*Estratto della fonte:*
La mia vita, abitanti crudeli e sorridenti
delle mie vie, dei miei paesaggi,
è senza maniglie alle porte.Non mi preparo alla morte,
so il principio delle cose,
la fine è una superficie dove viaggia
l’invasore della mia ombra.
Io non conosco le ombre.
Il significato di questa poesia
Dove leggere “Visibile, invisibile”
Nel 1958 Salvatore Quasimodo pubblica La terra impareggiabile, una raccolta che riunisce i componimenti scritti tra il 1955 e il 1958, nel pieno della maturità artistica.
Sono anni di riflessione e di consapevolezza: il poeta ha ricevuto il premio Nobel solo due anni prima, nel 1959, ma è già figura centrale della poesia europea del secondo dopoguerra. Dopo le urgenze civili della Resistenza e i toni aspri della raccolta Giorno dopo giorno, questa nuova stagione poetica si colora di una spiritualità più rarefatta, introspettiva, quasi metafisica.
La poesia “Visibile, invisibile” apre La terra impareggiabile come una soglia: è un testo-limite, che riflette sulla natura dell’esistenza, del linguaggio, del tempo.
Non più solo denuncia o memoria, ma una ricerca essenziale, che tiene insieme vita e morte, realtà e percezione, corpo e ombra.
È come se Quasimodo entrasse qui in una dimensione nuova, dove il paesaggio esterno si fa specchio di un mondo interiore che pulsa sotto la superficie delle cose. Non a caso, molte poesie di questa raccolta sembrano fatte di luce rarefatta, di silenzi, di presenze sottili: un passaggio tra mondi.
Lo stile della poesia
Lo stile di “Visibile, invisibile” è scarno ma intensissimo. Ogni parola sembra scelta con una precisione al tempo stesso razionale e lirica, come se il poeta volesse dire solo l’essenziale, ma senza rinunciare a una certa musicalità nascosta.
Il verso è libero, spezzato, spesso frammentario, ma mai oscuro: la sua densità si nutre più di evocazione che di oscurità. Quasimodo lavora sulla tensione tra opposti: visibile e invisibile, principio e fine, morte e permanenza.

*Compito assegnato:*
Riformuli in modo più conciso il paragrafo dell'estratto che comincia con «Il verso è libero», conservandone le informazioni principali.

*Materiale fornito:*
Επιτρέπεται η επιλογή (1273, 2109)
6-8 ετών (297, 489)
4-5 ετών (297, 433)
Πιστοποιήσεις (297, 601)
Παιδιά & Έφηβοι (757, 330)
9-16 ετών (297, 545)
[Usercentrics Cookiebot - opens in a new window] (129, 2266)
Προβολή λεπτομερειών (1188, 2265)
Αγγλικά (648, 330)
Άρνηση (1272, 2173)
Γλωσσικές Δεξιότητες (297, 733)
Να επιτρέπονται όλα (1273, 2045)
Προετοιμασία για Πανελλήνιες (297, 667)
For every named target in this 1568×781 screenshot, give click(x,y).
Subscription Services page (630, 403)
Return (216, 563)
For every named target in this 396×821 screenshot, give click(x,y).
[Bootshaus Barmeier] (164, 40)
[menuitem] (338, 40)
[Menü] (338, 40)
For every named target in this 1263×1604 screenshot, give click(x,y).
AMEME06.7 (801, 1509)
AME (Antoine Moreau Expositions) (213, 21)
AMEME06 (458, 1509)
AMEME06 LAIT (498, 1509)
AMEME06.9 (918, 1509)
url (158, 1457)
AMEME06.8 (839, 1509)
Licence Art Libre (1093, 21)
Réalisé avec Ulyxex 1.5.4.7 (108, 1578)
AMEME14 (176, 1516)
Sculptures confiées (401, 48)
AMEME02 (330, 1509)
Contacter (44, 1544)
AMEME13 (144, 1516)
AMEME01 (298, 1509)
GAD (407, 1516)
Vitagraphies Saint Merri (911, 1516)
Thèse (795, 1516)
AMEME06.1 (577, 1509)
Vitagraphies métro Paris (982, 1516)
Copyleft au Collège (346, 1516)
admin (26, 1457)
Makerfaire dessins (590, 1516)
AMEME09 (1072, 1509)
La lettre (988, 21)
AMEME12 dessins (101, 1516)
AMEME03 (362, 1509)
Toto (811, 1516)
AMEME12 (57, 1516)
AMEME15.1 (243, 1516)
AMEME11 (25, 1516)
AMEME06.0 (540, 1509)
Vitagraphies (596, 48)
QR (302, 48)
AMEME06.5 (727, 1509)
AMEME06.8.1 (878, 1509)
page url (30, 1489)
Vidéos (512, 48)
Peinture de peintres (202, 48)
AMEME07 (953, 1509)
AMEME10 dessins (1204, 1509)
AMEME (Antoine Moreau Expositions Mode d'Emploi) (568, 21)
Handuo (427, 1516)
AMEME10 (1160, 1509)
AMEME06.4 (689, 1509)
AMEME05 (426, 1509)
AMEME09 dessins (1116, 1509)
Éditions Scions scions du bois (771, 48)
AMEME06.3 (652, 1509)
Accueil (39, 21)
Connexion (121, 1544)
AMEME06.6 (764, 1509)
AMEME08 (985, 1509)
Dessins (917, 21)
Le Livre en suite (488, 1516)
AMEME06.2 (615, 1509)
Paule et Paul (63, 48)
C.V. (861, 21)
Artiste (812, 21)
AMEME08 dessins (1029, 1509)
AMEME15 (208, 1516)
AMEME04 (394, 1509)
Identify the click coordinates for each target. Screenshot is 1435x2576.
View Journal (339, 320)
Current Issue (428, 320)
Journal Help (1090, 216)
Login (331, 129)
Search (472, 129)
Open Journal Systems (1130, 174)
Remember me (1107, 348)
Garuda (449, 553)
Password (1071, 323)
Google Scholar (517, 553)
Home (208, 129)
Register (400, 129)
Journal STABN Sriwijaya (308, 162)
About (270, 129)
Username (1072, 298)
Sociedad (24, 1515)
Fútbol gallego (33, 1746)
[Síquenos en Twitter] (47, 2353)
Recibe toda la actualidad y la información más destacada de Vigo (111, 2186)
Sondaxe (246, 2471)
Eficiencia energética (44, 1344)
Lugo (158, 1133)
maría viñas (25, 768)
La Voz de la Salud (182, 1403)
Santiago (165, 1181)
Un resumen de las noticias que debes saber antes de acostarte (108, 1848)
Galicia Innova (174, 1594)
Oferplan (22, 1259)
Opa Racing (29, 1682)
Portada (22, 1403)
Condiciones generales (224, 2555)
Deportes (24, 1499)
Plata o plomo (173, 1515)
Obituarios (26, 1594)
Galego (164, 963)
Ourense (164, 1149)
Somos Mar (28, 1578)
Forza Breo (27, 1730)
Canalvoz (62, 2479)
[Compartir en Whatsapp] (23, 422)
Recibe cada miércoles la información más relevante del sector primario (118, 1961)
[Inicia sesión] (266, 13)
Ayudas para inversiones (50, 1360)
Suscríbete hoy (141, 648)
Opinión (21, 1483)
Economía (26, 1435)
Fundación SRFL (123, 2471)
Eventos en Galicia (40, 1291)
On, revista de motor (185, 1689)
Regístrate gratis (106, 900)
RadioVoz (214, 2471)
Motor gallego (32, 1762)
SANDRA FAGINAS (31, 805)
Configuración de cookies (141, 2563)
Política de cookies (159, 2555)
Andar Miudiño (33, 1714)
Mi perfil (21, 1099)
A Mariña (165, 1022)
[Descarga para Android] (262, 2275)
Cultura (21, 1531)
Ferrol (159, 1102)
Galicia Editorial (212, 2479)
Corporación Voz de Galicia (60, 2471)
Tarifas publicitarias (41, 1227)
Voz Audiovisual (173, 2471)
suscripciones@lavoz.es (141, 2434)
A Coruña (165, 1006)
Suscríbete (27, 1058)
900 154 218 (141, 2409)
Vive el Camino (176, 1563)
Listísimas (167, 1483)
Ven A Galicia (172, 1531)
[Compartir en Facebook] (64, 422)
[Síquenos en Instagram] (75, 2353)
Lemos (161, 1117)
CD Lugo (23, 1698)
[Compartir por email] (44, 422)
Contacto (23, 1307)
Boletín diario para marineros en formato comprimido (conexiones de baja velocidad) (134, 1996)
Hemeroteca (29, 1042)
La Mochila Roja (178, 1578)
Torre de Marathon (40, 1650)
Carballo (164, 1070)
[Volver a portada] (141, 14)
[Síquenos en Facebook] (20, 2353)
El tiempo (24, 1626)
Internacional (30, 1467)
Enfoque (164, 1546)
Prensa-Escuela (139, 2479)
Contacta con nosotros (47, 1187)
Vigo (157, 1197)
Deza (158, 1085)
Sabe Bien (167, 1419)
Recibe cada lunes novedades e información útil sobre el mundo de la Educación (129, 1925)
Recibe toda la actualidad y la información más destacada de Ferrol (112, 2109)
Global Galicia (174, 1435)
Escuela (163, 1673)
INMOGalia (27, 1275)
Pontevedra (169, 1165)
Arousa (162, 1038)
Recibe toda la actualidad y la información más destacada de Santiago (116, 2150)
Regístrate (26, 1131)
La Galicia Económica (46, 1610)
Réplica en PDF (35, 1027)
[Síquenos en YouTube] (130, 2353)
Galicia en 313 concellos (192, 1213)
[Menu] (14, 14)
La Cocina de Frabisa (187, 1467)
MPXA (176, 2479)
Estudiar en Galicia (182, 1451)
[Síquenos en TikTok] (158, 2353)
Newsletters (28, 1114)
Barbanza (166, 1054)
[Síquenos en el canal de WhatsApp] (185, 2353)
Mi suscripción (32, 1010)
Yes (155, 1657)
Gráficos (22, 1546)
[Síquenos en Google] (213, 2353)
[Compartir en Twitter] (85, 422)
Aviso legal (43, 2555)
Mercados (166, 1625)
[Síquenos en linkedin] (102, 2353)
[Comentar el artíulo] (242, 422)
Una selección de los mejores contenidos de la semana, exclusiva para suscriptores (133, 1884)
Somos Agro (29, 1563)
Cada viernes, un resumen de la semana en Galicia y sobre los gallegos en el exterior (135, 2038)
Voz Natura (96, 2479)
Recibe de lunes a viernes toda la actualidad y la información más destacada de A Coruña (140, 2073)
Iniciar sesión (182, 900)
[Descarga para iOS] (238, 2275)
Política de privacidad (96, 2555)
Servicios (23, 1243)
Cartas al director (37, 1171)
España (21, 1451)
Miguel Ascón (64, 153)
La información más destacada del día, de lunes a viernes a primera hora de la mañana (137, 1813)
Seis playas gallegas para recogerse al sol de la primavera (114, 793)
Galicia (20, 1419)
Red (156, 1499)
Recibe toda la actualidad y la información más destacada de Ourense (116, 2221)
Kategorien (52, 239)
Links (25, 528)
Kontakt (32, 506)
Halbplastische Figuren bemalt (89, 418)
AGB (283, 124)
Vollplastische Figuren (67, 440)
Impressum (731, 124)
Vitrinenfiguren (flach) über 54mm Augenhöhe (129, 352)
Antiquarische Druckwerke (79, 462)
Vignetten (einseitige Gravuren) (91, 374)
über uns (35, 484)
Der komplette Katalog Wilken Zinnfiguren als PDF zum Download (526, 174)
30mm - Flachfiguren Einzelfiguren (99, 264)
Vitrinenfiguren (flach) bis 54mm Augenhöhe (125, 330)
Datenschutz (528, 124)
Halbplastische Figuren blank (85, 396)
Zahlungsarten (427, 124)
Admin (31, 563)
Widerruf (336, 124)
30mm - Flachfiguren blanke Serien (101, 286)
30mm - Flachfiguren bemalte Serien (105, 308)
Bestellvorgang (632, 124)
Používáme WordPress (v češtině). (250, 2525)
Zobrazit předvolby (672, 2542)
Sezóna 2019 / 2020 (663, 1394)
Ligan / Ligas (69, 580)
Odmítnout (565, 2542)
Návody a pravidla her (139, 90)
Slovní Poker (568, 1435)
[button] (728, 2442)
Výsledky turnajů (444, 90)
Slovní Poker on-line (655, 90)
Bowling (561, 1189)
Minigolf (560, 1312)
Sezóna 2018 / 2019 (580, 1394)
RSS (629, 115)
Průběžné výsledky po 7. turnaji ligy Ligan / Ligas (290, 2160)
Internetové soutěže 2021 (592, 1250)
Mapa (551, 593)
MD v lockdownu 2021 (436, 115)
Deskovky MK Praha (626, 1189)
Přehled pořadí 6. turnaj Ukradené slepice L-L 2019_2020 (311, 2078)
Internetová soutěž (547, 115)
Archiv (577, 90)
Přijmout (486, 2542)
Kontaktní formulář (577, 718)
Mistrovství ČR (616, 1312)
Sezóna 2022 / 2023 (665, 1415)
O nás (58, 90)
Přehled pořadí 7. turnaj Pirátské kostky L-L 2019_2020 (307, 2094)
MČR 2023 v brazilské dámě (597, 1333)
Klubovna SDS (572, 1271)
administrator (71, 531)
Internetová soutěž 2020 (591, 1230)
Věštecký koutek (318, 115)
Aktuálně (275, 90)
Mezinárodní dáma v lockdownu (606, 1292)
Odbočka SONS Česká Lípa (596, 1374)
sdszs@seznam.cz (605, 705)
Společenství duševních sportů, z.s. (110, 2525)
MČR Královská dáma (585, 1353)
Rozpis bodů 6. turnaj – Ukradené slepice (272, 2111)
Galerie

*Risultato atteso:*
Il verso, libero, spezzato e spesso frammentario, trae la sua densità dall'evocazione, non dall'oscurità. Quasimodo sfrutta la tensione tra opposti: visibile e invisibile, principio e fine, morte e permanenza.